• _Prompt_:
Go through the entries below, tally each line with the string "Test", and give the final number by itself.

Recorded data Block Start

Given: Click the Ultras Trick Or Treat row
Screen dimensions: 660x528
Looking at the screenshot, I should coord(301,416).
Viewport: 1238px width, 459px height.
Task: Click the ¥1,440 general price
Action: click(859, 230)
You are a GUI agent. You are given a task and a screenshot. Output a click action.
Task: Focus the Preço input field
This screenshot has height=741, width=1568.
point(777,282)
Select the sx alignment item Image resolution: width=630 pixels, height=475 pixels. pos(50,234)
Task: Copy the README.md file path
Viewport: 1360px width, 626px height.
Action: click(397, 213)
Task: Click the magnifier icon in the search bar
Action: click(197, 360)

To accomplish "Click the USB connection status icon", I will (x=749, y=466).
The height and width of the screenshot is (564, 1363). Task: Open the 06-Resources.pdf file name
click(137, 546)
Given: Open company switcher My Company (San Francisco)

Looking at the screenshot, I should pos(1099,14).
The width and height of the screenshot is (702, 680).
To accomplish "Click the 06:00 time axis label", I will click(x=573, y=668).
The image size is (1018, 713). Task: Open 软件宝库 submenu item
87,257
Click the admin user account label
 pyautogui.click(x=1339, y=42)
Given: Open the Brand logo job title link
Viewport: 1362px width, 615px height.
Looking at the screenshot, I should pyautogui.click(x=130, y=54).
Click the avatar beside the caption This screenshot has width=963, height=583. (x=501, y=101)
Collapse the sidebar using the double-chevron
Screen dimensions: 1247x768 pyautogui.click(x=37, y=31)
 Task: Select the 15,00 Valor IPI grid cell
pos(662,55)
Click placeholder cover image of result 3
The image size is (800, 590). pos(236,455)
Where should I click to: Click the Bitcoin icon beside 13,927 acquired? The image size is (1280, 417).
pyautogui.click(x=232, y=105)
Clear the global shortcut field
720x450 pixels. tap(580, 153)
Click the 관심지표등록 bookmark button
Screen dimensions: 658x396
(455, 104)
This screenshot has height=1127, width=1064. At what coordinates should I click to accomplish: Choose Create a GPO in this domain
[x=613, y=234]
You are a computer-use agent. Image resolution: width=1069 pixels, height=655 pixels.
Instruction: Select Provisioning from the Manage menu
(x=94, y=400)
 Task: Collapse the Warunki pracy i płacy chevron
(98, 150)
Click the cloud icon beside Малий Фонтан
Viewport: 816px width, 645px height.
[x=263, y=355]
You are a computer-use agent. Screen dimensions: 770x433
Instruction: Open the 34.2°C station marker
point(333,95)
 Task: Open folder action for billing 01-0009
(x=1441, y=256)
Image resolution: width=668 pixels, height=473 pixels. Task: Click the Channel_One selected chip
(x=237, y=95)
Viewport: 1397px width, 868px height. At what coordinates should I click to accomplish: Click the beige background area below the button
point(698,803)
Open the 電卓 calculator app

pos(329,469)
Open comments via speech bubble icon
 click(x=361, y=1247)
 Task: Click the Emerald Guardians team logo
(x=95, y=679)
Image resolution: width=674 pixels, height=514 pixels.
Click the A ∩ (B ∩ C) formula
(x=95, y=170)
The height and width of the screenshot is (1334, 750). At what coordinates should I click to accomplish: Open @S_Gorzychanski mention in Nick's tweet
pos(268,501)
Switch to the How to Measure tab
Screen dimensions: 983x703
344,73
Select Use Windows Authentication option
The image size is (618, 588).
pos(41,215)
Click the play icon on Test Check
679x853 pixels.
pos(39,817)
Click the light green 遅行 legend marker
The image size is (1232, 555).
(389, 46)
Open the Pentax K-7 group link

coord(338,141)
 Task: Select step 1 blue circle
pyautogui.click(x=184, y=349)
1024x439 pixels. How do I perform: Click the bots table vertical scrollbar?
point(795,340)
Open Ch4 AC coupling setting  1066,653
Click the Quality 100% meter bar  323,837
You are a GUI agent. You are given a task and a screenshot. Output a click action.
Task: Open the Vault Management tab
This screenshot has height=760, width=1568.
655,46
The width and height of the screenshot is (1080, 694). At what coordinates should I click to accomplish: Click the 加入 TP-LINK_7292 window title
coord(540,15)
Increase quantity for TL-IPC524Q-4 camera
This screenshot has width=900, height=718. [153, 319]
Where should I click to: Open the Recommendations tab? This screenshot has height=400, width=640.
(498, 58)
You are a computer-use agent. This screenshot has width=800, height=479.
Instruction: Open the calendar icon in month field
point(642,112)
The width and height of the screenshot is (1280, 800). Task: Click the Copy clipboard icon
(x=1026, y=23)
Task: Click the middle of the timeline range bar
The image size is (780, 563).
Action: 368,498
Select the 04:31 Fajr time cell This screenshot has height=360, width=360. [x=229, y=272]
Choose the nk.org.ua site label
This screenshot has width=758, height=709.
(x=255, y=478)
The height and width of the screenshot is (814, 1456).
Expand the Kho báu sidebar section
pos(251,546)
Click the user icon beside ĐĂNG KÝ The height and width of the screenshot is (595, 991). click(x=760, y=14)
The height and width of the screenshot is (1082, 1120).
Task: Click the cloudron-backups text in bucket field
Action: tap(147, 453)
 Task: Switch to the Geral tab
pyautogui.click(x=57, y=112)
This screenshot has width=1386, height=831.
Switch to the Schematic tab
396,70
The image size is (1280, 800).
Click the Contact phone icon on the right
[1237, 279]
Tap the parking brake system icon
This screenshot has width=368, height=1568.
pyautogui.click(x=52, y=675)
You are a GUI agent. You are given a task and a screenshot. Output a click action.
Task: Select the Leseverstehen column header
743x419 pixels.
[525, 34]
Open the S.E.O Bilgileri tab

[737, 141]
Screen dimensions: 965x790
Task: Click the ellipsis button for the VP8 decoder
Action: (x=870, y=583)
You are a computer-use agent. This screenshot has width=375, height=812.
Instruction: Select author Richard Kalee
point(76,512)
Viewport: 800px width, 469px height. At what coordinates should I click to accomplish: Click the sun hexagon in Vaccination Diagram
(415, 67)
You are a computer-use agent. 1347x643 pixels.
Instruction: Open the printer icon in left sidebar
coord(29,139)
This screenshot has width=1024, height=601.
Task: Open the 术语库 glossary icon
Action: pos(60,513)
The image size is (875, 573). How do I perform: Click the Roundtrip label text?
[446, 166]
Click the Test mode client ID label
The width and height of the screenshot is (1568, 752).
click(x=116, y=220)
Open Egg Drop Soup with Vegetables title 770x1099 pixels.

Recorded data Block End

• _Reply_:
2